Um funcionário, estou certo que é adolescente ainda, vestindo calça jeans, camiseta e tênis, malhado, entrou no hall e chamou seu nome. E o senhor, prontamente, num tom entusiasmado e juvenil disse: Esse cara sou eu.

A expressão não fez sentido para o jovem. Então ele explicou: Esse refrão deu até música… Nada, nenhuma reação do jovem funcionário.

A música, se você é também jovem, é sucesso de Roberto Carlos…

O jovem, educado, demonstrava atenção ao senhor e ouviu dele: Quando muito jovem, como você, também fiz este tipo de atendimento neste mesmo cartório, igual você.

O menino sorriu. Um sorriso amarelo. Essa é minha interpretação. Ele não sabia como entabular a sequência da conversa.

O senhorzinho, essa é minha interpretação, já estava acostumado aos assuntos que ele sabe conversar não ter ressonância em seu interlocutor. 

Gerações extremas de poucos significados em comum estavam frente a frente. 

O jovem tinha pressa e o senhorzinho todo tempo do mundo. Paradoxo! Pois pela lógica o jovem tem muitos anos, já o senhorzinho…

Possivelmente este encontro no meio da tarde, absolutamente profissional, tenha sido sua única interação neste dia. Saindo dali teria novas intermináveis horas, solitário.

Passada meia-hora, um pouco menos, um homem entrou na sala do cartório e se dirigiu à recepcionista dizendo: Encontrei esta carteira no estacionamento e lhe entregou o objeto que tinha em mãos. 

Tinha dinheiro dentro? A pergunta assustou o homem que disse, apressadamente, que não tinha mexido em nada. Eu achei no chão e vim entregar, disse ele, saindo para encerrar a conversa. 

A recepcionista abriu, viu o nome no documento e me disse, já que eu acompanhei tudo, é do senhor que estava aqui. Eu só asenti com a cabeça. Ouvi ela falando ao senhorzinho, quando lhe telefonou, que sua carteira havia sido encontrada.

Chegou minha vez de ser atendido e fiquei pensando na sorte dele, de tão boa alma ter encontrado e devolvido sua carteira. O quanto tal ato livrava o senhorzinho de transtornos. 

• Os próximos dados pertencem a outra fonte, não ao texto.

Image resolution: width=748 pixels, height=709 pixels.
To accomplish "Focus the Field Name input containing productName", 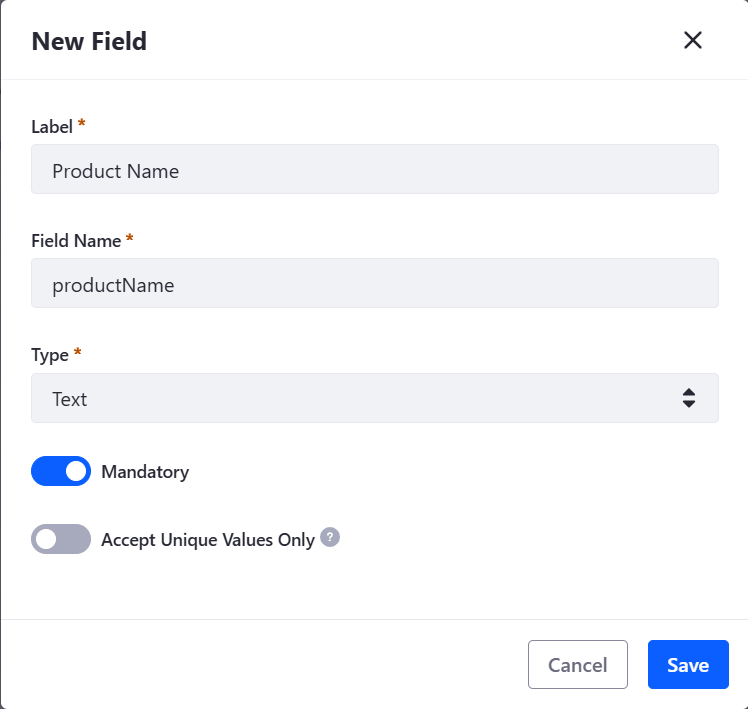I will [374, 283].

Mas, me veio a mente esse pensamento: E se ele perdeu a carteira intencionalmente.  Só para garantir novas oportunidades de interação social. Só para amenizar todas as horas que lhe enchem de um vazio que beira o insuportável. 

Mas isso é apenas fruto de minha imaginação, evidentemente. Ninguém perde a carteira ou qualquer outra coisa intencionalmente.